┌──

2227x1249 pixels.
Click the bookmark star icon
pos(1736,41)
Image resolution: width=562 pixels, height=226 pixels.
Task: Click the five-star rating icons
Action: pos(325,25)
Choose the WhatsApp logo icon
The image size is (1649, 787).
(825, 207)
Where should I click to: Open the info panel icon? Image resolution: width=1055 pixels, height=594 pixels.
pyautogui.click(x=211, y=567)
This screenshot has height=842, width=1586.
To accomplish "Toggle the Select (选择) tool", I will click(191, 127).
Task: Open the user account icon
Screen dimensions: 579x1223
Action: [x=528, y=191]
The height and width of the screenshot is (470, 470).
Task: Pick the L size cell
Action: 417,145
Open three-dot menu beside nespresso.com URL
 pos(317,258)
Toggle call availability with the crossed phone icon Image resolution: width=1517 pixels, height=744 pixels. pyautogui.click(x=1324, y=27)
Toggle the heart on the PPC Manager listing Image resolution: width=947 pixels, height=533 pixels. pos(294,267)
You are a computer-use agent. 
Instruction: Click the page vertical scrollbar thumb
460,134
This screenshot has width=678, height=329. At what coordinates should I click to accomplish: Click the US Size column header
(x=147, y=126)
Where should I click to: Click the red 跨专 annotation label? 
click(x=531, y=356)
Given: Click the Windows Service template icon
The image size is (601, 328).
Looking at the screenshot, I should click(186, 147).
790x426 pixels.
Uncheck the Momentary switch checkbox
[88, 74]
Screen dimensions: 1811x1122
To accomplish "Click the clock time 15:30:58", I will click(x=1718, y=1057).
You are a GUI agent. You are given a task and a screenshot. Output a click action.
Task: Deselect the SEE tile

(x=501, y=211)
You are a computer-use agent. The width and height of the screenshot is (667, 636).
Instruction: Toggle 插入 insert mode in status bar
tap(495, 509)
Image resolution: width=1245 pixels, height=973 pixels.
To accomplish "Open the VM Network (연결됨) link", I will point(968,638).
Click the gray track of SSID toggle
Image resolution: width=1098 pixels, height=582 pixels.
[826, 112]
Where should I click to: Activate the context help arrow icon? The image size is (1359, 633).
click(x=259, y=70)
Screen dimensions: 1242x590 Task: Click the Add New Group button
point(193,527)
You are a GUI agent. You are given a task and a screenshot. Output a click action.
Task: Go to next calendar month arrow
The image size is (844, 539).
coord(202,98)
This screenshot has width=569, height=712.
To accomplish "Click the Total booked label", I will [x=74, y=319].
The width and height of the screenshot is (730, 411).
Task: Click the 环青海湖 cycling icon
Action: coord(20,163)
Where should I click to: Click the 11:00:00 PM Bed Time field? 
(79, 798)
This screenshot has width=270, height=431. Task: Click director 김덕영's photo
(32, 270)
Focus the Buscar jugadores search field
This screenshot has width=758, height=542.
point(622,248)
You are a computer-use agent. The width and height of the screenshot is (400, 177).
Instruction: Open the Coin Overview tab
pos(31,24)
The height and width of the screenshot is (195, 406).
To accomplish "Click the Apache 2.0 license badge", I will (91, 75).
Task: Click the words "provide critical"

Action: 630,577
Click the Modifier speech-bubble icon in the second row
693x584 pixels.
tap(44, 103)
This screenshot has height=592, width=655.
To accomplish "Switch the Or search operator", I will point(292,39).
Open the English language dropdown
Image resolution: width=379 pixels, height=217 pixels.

└──

• [What is asked]:
Count the lines in the entries above that contain the word "search". Reply with the number alone.

• [Expected answer]:
2